Posted 23 June 2018, 3:58 a.m. Suggest removal

banker says...

We can't even do digital banking in the Family Islands with traditional cash. Problems cited are older people who do not have devices and are computer illiterate. What's going to happen when they have to contend with digital money and secure wallets and cryptography security to protect their digital money. They will be lost.

Posted 23 June 2018, 12:12 p.m. Suggest removal

ThisIsOurs says...

It's been my position for a while that someone is whispering in the ear of the PM and leading him down a road that serves a personal interests. Neither the PM nor Kwasi Tompson or Peter Turnquest know enough about technology to decipher sense from nonsense.

Its also my contention that many of the applications listed locally for block chain are overkill. There are existing, faster, cheaper tried and tested secure ways to accomplish the same thing. But it's in someone's interest to promote a block chain project that could take years and cost millions to develop and implement. Nice work if you can get it.

I also don't know the wisdom about talking about transferring your most critical infrastructure to untested technology. They're talking about moving passports and drivers licenses and all aspects of your identity to this untested system, it doesn't make sense to me...but maybe it's just me

Posted 24 June 2018, 6:46 p.m. Suggest removal

DDK says...

Coconuts and conch shells would probably work better than crypto and ethereum......

Posted 25 June 2018, 1:50 p.m. Suggest removal

DDK says...

My bad! Should have said Coconuts and conch shells would probably work better than BITCOIN and ethereum......

Posted 26 June 2018, 12:05 p.m. Suggest removal

ohdrap4 says...

> The question the Tribune should be
> asking is why the DRC (the Democratic
> Republic of the Congo) which is in the
> middle of a civil war, a per person
> GDP 1/100 the size of the Bahamas and
> had no infrastructure has a fully
> functioning electronic payment system!

Like, the mighty sparrow, I envy the Congo man!!!

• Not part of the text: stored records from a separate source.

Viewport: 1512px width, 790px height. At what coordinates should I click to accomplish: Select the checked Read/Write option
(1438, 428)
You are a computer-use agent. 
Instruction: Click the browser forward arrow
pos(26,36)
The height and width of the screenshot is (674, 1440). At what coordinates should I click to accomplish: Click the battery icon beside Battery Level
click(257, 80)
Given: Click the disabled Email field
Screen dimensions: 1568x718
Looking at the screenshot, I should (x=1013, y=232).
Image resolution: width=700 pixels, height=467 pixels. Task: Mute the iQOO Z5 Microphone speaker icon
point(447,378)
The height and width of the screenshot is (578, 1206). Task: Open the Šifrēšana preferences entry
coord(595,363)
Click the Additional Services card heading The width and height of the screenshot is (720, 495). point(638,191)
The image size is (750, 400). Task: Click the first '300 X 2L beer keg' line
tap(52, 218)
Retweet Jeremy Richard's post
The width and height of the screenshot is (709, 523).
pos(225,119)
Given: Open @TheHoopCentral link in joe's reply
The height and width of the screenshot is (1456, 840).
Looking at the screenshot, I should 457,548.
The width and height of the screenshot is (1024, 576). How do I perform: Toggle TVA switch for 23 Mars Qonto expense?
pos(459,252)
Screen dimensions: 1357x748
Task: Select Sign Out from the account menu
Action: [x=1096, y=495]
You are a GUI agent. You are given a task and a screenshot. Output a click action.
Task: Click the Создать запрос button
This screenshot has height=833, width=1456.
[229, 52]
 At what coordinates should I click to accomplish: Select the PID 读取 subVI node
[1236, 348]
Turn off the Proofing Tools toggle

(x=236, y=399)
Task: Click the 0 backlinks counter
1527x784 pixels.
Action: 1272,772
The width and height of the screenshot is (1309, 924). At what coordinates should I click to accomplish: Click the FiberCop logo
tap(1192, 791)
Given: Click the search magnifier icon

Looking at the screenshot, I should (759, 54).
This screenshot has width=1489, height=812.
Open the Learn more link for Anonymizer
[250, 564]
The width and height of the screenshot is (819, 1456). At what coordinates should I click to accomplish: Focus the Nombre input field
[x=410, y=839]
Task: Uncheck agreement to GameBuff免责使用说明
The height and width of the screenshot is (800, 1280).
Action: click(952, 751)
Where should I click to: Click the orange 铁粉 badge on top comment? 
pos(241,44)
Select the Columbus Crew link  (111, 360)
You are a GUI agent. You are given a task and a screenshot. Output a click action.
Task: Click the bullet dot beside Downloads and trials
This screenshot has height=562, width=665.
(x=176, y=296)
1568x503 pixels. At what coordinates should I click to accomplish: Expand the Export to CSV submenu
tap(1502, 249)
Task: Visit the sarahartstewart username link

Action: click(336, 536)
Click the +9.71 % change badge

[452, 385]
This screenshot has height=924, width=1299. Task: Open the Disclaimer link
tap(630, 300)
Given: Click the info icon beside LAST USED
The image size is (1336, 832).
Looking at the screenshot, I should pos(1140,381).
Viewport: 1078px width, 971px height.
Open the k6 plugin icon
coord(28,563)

Posted 25 June 2018, 11:35 p.m. Suggest removal

BahamaLlama says...

No, it won't. The blockchain is a decentralized system, and the Central Bank is, ahem, a centralized one. They are diametrically opposite conceptually, and practically. Blockchain tech is designed to completely replace and remove centralized fractional reserve banking as a person-to-person transactional network. A central bank cannot produce a decentralized digital currency - the nearest it can get is a shared private ledger, which is essentially a clearing system (RTGCS) which should have been in place 20 years ago.

If the Minister of Finance thinks that, or the Governor of the Central Bank, they don't understand the basics of the banking system, or finance, or accounting, or anything the job entails.

Blockchain certifications? A single point of entry to reduce corruption? What idiocy is this?